La vida es breve. Es decir, la vida productiva de los individuos, ese lapso que transcurre desde que dejamos la adolescencia hasta que entramos en la vejez, cuando cuerpo y mente sufren deterioro: las facultades merman.

En ese periodo de actividad fecunda, cuando las manos pueden crear lo que el cerebro planea, desde un platillo hasta una ópera, tenemos dentro una luz que ilumina las tinieblas, que convierte en día la noche más oscura: la inspiración.

A esta fuerza y a su hermana, la imaginación, Teresa de Ávila, esa gran escritora de la mejor poesía del Siglo de Oro, las llamaba “La loca de la casa”. La casa era en su concepto el edificio interior, construido con ideas que se vuelven ladrillos y procesos de pensamiento que las contienen como si fueran una estructura de acero. La inspiración es una criatura que corre, vuela, canta y grita en el cerebro. Un destello de oro, una serie de imágenes que se persiguen hasta formar un sueño.

La inspiración es una chispa, un estallido que detona una serie de palabras o imágenes en forma repentina. En ese momento tenemos la fuerza vital suficiente para solucionar un problema o cambiar de vida: iniciar una mudanza, dar un giro a un negocio, hacer un viaje. Actos tan cotidianos como cambiar la decoración de una casa requieren de inspiración.

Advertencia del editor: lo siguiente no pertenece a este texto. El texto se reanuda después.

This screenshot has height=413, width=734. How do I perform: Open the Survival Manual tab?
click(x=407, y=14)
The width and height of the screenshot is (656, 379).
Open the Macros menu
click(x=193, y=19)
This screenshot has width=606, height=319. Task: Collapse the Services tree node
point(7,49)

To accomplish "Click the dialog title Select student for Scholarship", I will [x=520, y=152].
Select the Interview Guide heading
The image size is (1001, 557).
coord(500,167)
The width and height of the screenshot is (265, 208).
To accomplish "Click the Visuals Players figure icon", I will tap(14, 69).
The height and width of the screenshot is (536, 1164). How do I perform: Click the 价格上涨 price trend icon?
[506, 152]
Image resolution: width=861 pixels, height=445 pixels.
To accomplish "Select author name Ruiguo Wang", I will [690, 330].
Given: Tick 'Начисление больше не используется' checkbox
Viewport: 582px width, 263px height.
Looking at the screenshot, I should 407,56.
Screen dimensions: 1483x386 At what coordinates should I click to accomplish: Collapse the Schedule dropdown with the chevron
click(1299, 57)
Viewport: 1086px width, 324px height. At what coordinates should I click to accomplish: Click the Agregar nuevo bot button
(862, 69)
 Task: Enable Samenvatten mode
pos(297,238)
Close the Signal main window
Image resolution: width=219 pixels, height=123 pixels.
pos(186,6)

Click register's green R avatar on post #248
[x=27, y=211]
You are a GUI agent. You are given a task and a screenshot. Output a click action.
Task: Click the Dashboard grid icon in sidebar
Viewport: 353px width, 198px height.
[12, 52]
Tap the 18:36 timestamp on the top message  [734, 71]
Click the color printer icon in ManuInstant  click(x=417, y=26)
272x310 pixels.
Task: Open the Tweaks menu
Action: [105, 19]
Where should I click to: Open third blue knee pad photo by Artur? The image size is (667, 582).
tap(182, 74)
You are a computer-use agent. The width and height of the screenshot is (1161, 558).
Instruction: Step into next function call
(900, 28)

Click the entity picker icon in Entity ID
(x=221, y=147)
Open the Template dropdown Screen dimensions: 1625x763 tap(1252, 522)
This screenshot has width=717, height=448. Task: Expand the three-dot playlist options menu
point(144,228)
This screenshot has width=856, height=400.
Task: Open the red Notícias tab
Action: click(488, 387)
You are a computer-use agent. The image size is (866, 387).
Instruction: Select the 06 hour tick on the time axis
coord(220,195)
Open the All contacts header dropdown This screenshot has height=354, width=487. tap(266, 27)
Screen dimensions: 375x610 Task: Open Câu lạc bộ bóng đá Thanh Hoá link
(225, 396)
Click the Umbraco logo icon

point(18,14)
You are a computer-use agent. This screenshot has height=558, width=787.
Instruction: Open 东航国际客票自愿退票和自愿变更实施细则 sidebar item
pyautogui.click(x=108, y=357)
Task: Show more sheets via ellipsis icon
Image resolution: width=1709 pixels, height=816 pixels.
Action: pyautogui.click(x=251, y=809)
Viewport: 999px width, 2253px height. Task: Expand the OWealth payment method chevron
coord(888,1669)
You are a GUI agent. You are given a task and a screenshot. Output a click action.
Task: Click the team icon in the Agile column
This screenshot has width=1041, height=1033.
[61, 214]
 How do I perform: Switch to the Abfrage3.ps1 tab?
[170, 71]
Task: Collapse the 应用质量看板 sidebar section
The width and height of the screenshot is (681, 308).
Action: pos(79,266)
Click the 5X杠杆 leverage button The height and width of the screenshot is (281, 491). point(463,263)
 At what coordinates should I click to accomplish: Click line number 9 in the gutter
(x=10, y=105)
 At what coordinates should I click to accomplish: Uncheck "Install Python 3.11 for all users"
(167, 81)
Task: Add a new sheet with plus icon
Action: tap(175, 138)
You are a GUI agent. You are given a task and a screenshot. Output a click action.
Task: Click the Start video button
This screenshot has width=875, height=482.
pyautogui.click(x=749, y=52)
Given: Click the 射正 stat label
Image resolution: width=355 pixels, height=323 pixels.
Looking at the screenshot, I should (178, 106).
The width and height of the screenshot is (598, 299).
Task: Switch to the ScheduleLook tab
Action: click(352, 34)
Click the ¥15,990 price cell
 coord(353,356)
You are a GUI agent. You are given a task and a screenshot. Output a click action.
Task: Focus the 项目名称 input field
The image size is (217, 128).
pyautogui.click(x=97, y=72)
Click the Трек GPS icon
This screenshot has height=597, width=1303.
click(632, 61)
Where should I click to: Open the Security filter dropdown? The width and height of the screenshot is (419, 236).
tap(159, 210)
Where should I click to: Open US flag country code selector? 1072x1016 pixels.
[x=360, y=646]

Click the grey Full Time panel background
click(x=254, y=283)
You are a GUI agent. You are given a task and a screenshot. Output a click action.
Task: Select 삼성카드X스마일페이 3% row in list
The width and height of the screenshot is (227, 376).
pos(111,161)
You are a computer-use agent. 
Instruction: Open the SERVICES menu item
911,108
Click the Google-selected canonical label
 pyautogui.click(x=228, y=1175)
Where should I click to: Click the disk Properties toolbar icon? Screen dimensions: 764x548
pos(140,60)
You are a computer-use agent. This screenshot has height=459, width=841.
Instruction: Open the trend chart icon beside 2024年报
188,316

La palabra “inspiración” viene del latín inspiratio y del verbo inspirare; significa “soplar en” o “respirar”. En la época clásica del Imperio Romano “inspirare” recibió la connotación “respirar profundamente”. Hay escritores que al crear sienten que alguien les dicta las palabras. Otros se colocan en un estado de hipnosis auto-inducida para concentrar su mente en la idea que desean exponer y escuchar el diálogo de personajes cuya voz se reproduce en la zona auditiva del cerebro de quien escribe.

Mozart, Beethoven, Leonardo da Vinci o Stanley Kubrick vivieron momentos semejantes: una fuerza interior les llevó a pasar las noches en vela y no descansar hasta resolver una sinfonía, una pintura o una película.

Manuel Reina, (1856-1905) fue un político, periodista y poeta español precursor del modernismo. En uno de sus poemas declara: “Soy poeta: yo siento en mi cerebro / hervir la inspiración, vibrar la idea; / siento irradiar en mi exaltada mente / imágenes brillantes como estrellas. // El fuego abrasador de los volcanes / en mi gigante corazón flamea; / escalo el cielo, bajo a los abismos, / rujo en el mar, cabalgo en la tormenta”.

Reina explica lo que muchos sienten.

Nicanor Parra, poeta chileno, fue hermano de Violeta, la compositora que daba gracias a la vida. También fue matemático y físico. Con sus canciones y versos ejerció un liderazgo excepcional en la literatura de nuestro continente. Vivió más de un siglo: nació en 1914 y murió en 2018. En su poema dedicado a la inspiración, que a ratos escapa a nuestro control, que se vuelve agua que se filtra entre los dedos, Parra declara: “Yo no digo que ponga fin a nada / no me hago ilusiones al respecto / yo quería seguir poetizando / pero se terminó la inspiración. // La poesía se ha portado bien / yo me he portado horriblemente mal. / Qué gano con decir / yo me he portado bien / la poesía se ha portado mal / cuando saben que yo soy el culpable.

Julio Flórez, escritor colombiano del siglo XIX, escribió sobre la falta de inspiración en poetas laureados, que prueban las mieles de la fama cuando ya no pueden escribir como antes: “Todo nos llega tarde... ¡Hasta la muerte! Nunca se satisface ni alcanza la dulce posesión de una esperanza cuando el deseo acósanos más fuerte. / Todo puede llegar: pero se advierte que todo llega tarde: la bonanza, después de la tragedia: la alabanza cuando ya está la inspiración inerte”.